2nd International AIDS Society Conference on HIV Pathogenesis and Treatment


Paris, France - July 13 - 16, 2003



[TITLE:] EVALUATION OF A HAART PILOT STUDY IN YAOUNDE, CAMEROON: 24 MONTHS FOLLOW-UP

[AUTHOR(S):] R Mougnutou1, A Bourgeois1,2, N Nkoue1, C Laurent2, B Lactouock1, F Liégeois1,2, L Ciaffi3, P Biason3, A Calmy3, E Mpoudi-Ngole1 and E Delaporte2
R Mougnutou1, A Bourgeois1,2, N Nkoue1, C Laurent2, B Lactouock1, F Liégeois1,2, L Ciaffi3, P Biason3, A Calmy3, E Mpoudi-Ngole1 and E Delaporte2

IAS Conf HIV Pathog Treat 2003 Jul 13-16;2nd: Abstract No. 686
Antiviral Therapy 2003; 8(Suppl. 1):S373


[ABSTRACT:] Objective: To study the feasibility, effectiveness, adherence, toxicity and viral resistance in a prospective HIV-1 patients cohort, in Yaounde, Cameroon.
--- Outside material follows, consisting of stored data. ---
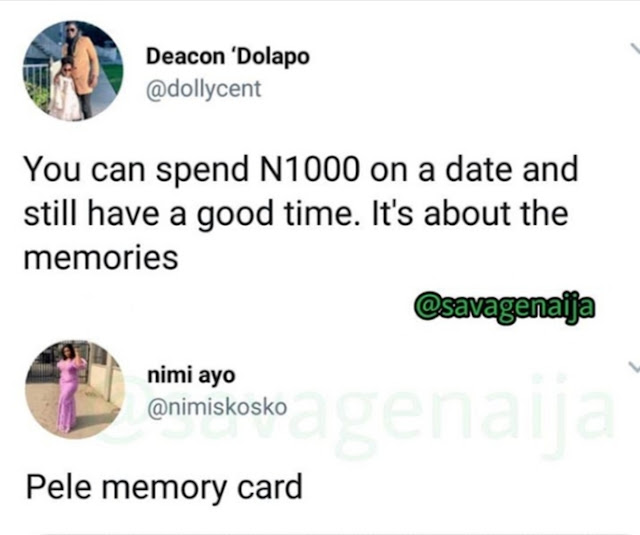
Task: Open the @dollycent handle
Action: [203, 89]
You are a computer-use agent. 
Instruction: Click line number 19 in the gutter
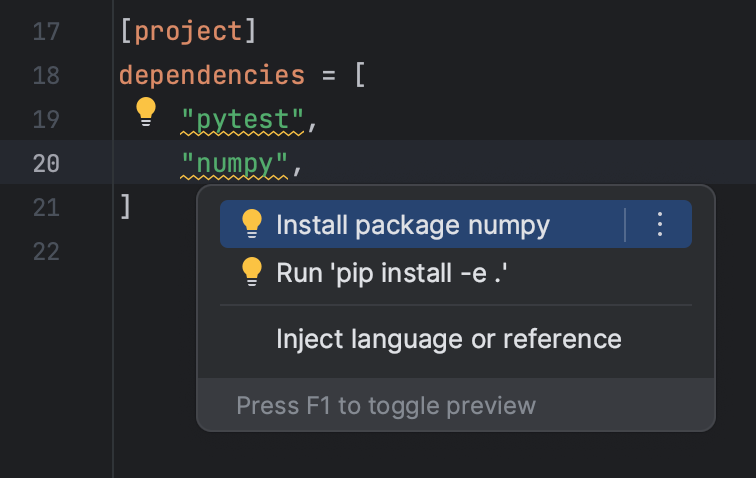46,120
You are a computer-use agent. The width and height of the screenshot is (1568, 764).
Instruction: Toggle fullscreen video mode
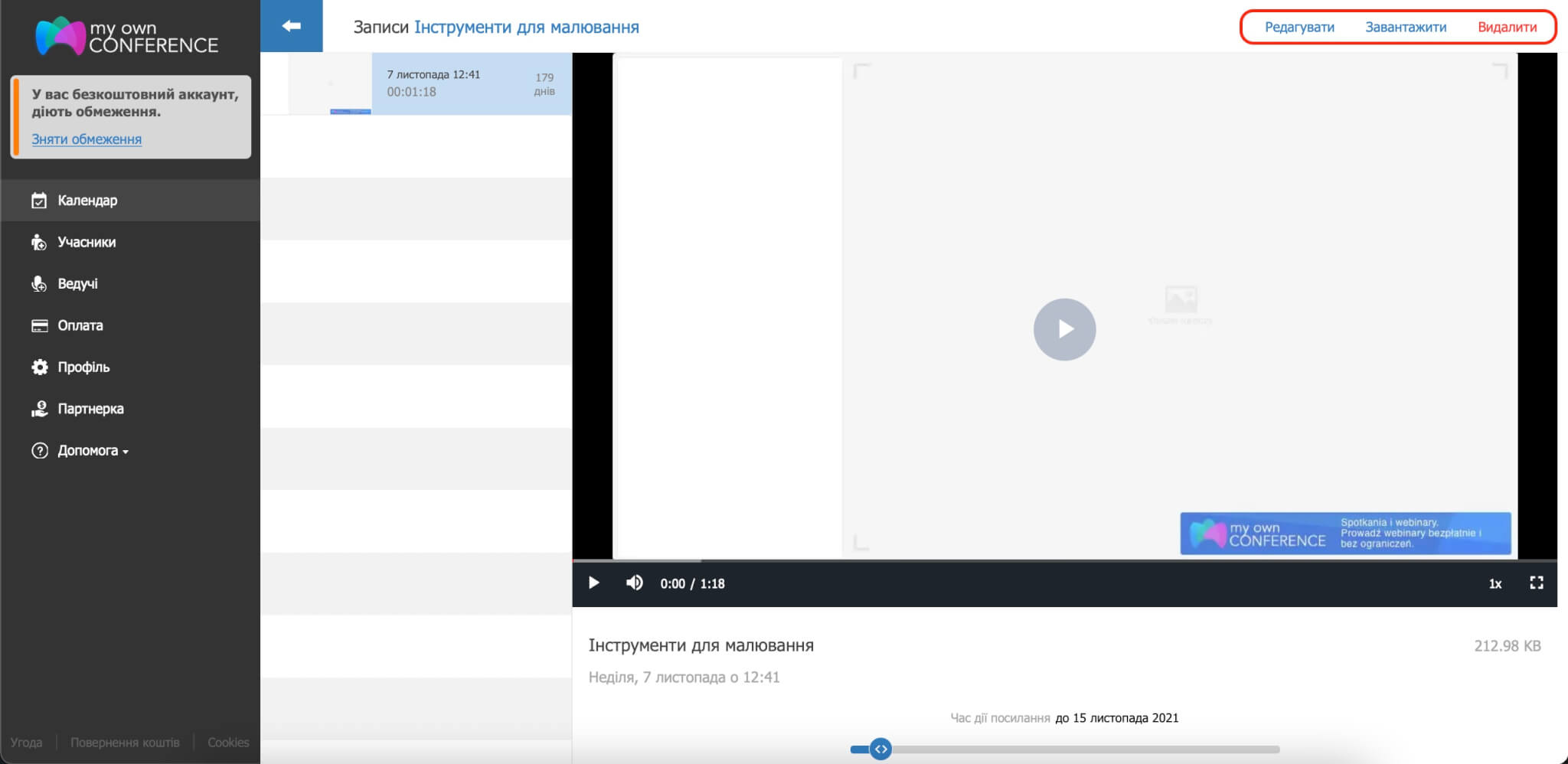[1536, 583]
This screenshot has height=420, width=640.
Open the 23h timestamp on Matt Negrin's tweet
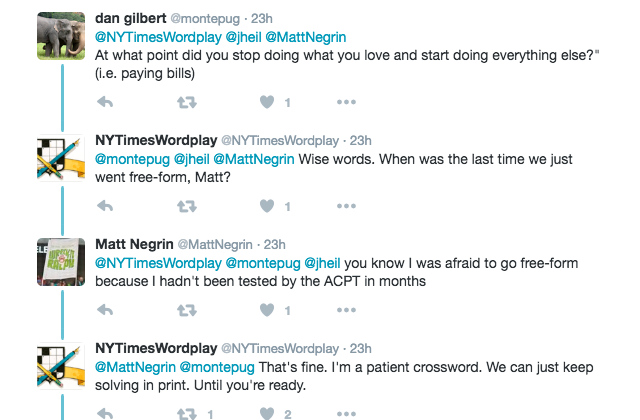(274, 244)
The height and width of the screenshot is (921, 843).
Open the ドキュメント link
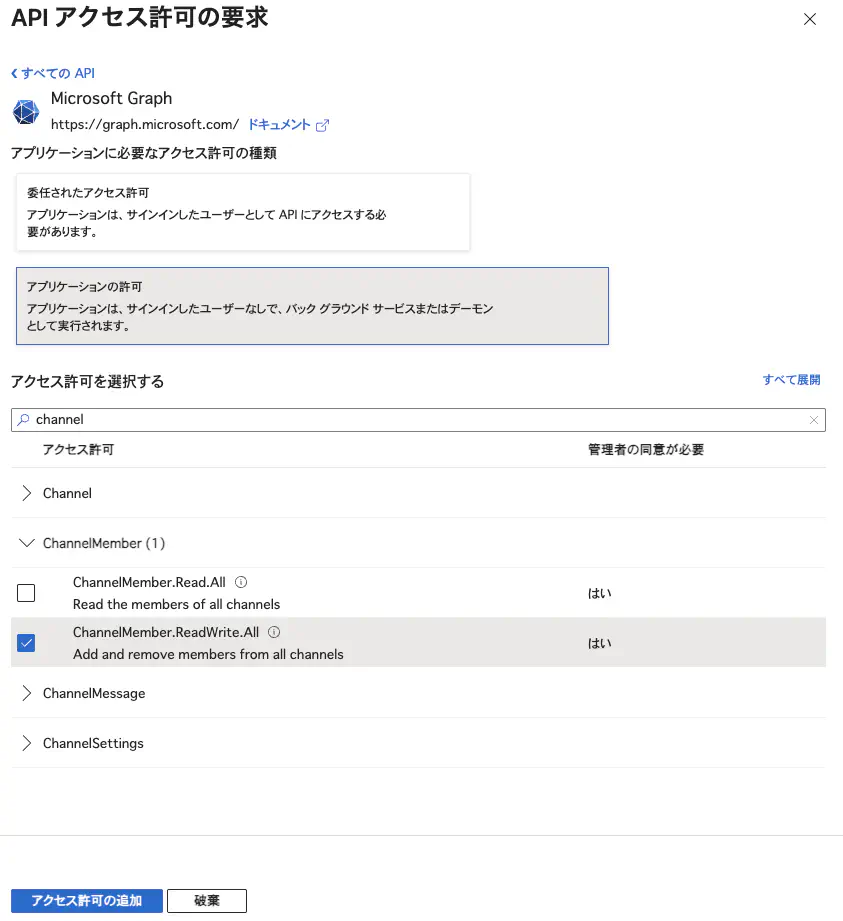point(279,125)
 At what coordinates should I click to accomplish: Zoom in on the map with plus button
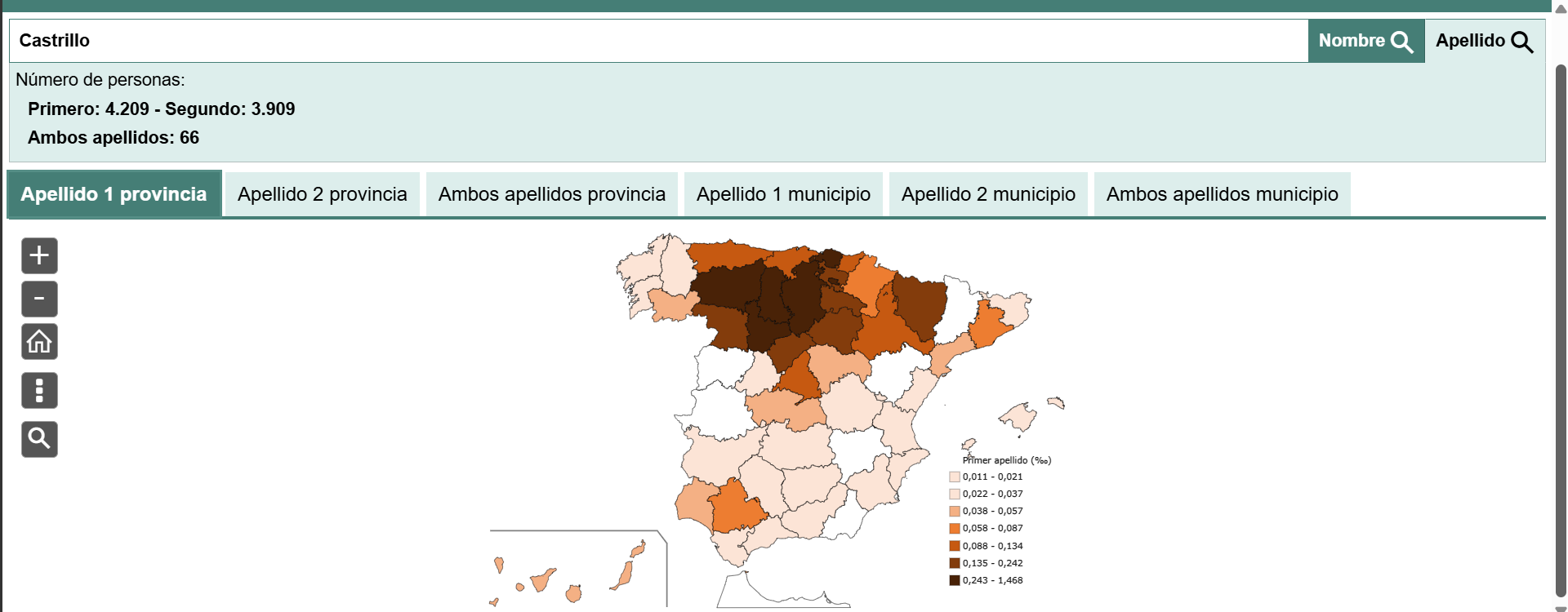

Methods: Parvy is a collaborative project based at the Military Hospital, providing HAART to HIV-1 patients. The first-line regimen is ZDV or d4T, 3TC and nevirapine. Other available drugs include ddI, efavirenz and nelfinavir. Clinical follow-up was done monthly. Viral load and CD4 count are determined at baseline and half-yearly.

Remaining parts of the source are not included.